I know that goes against some of the poetry you might encounter, where the language is the thing. Well, of course, poetry is all made of words and that’s what we’re working with here. But I don’t just want the reader’s staring at language to be the experience. I want to take the reader from Kansas to Oz: from a simple, familiar place, to a slightly unusual place.

Poetry’s kind of a mixture of the clear and the mysterious. It’s very important to know when to be which: what to be clear about and what to leave mysterious. A lot of poetry I find unreadable is trying to be mysterious all the time. It’s not so much a mixture of clarity and mystery, instead of a balance between the two. If the reader doesn’t feel oriented in the beginning of the poem, he or she can’t be disoriented later. Often, the first lines of a poem—many times, I find them completely disorienting. But I’d like to go to that place, but I like to be taken there rather than being shoved into it. It’s like being pushed off the title into the path of an approaching train.
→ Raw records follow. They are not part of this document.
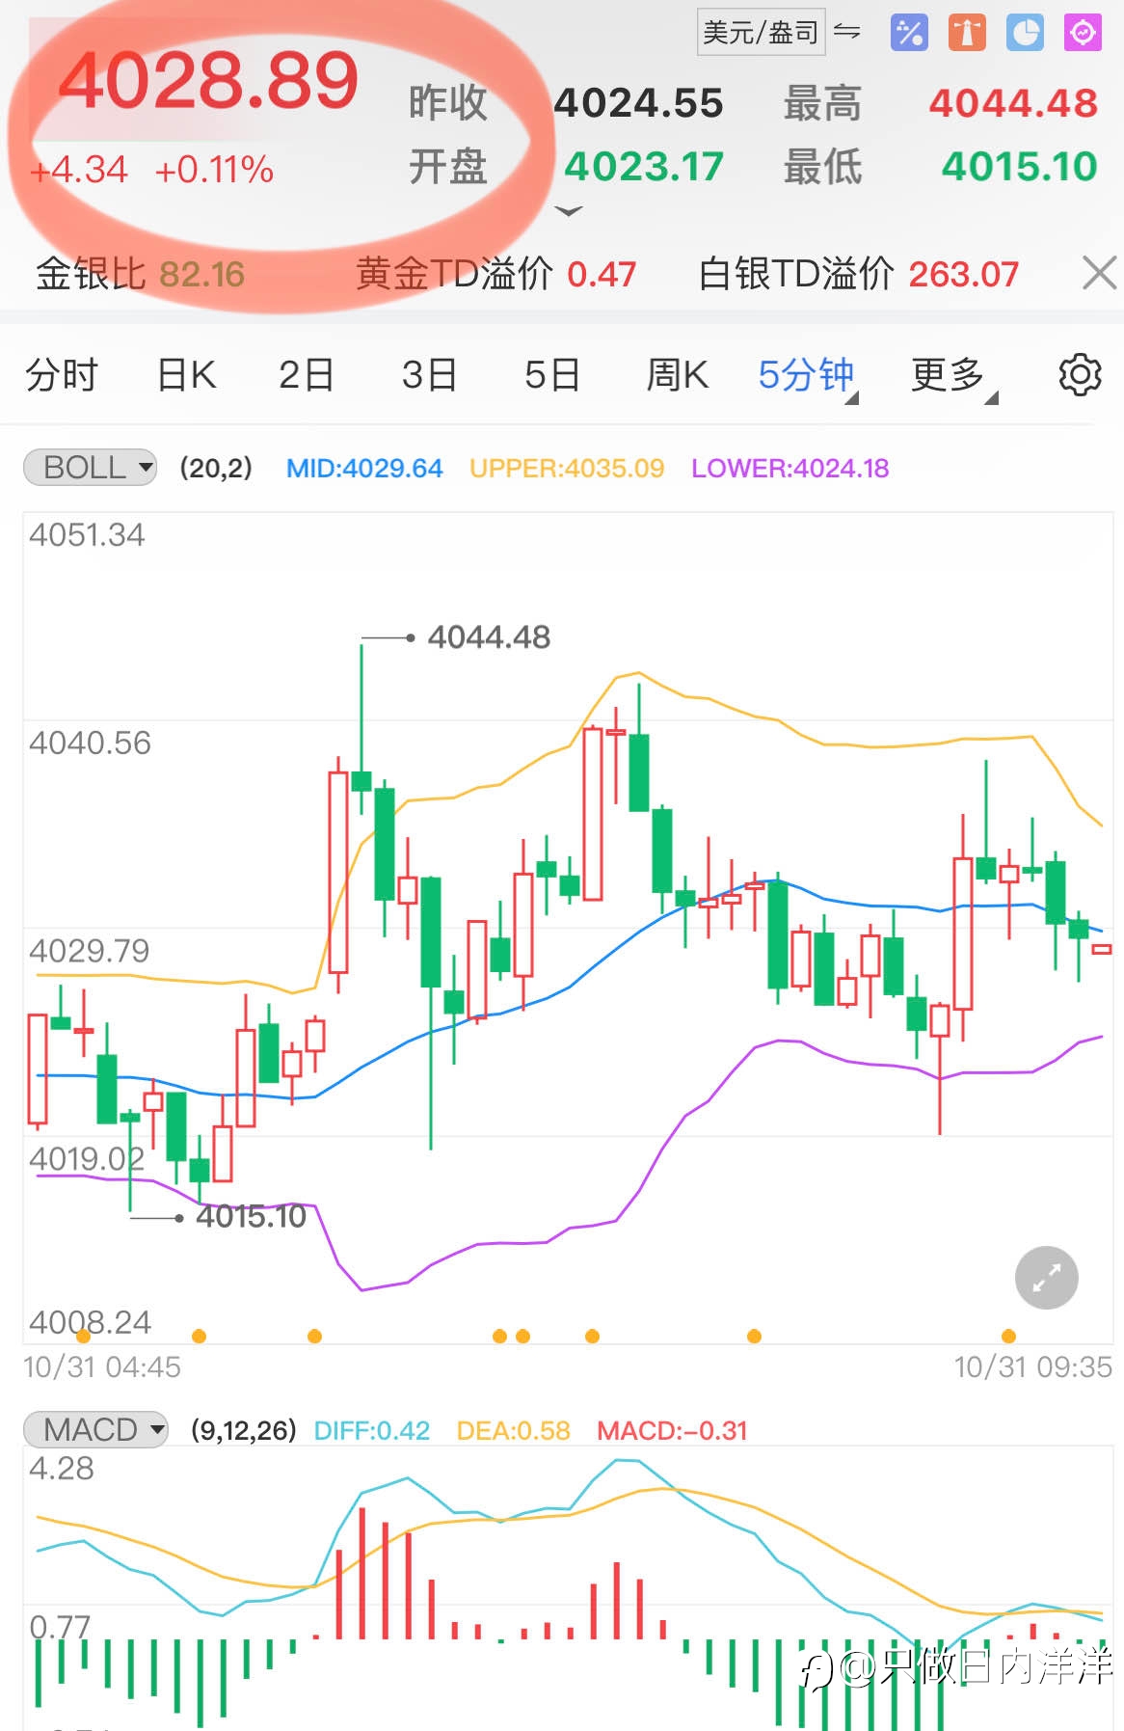Image resolution: width=1124 pixels, height=1731 pixels.
Task: Expand chart to fullscreen with round arrows button
Action: [x=1046, y=1278]
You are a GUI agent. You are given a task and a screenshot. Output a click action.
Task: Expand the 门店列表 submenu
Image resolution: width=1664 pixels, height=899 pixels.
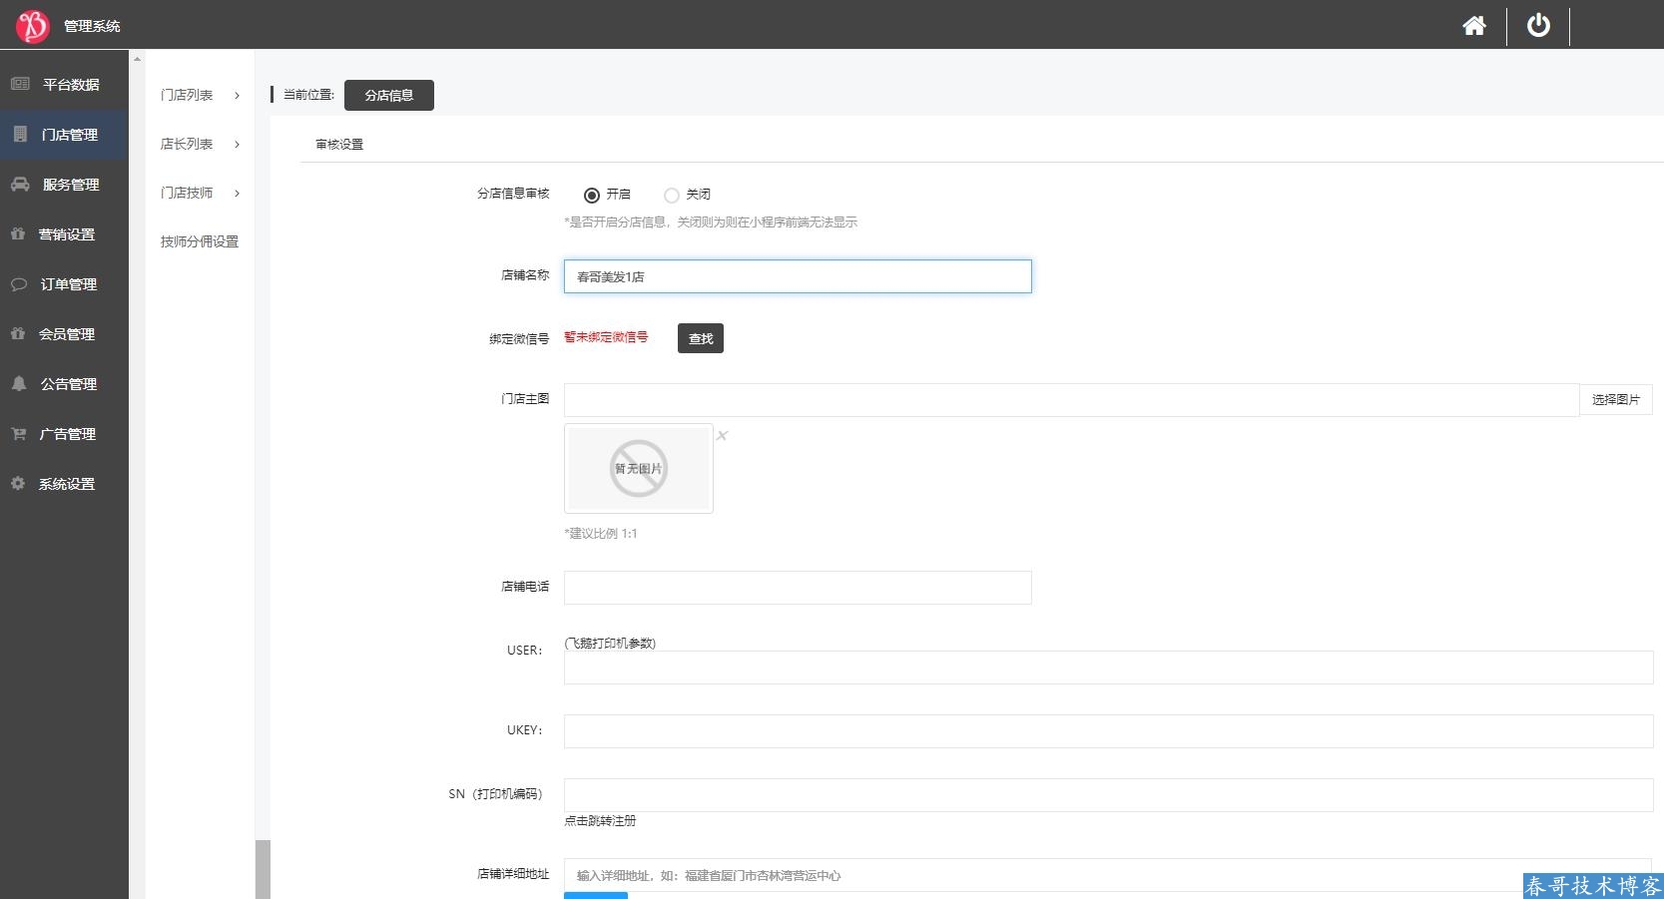tap(200, 96)
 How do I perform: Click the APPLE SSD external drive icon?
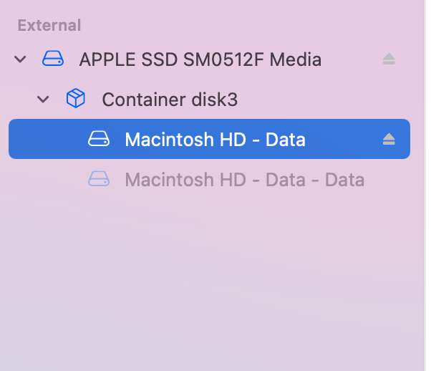tap(53, 59)
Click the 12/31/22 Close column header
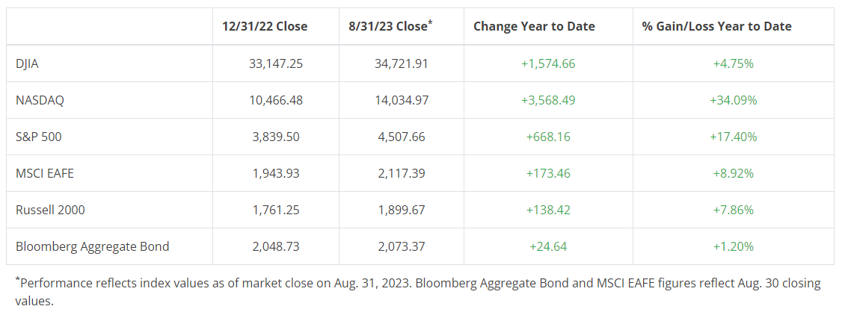The width and height of the screenshot is (845, 318). pos(265,26)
Finally, Emily St. John Mandel, whose novel Station Eleven was a National Book Award finalist this year, examined a famous line from Raymond Chandler’s essay “The Simple Art of Murder”: “But down these mean streets a man must go who is not himself mean, who is neither tarnished nor afraid.” For St. John Mandel, these words ward off literary fear—they remind her to write bold characters and to remain brave in the face of the work ahead.

It seemed like a decent way to approach the writing of protagonists, and all these years later, the words stay with me. These are the words toward which I lean when I write. Writing believable characters is the aspect of fiction over which I agonize the most. To be entirely untarnished or entirely unafraid is to be inhuman, but Chandler’s words serve as guideposts: I’ve never written a protagonist who was so tarnished that it was impossible to sympathize with his plight, or so afraid that it was impossible for her to take action.
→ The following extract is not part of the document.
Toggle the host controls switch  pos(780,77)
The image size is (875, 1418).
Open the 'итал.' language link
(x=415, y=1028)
It is important to me to try to live honorably, and in the moments of life that require particularly careful navigation, I find myself repeating the words to myself. Be neither tarnished nor afraid, I find myself thinking, and I try to follow this advice. I am trying very hard, always, to be unafraid and to remain as untarnished as possible. It’s always seemed to me that you could do a lot worse than that Chandler quote if you were looking for loose instructions on how to conduct yourself through the hours of your writing, through the days of your life.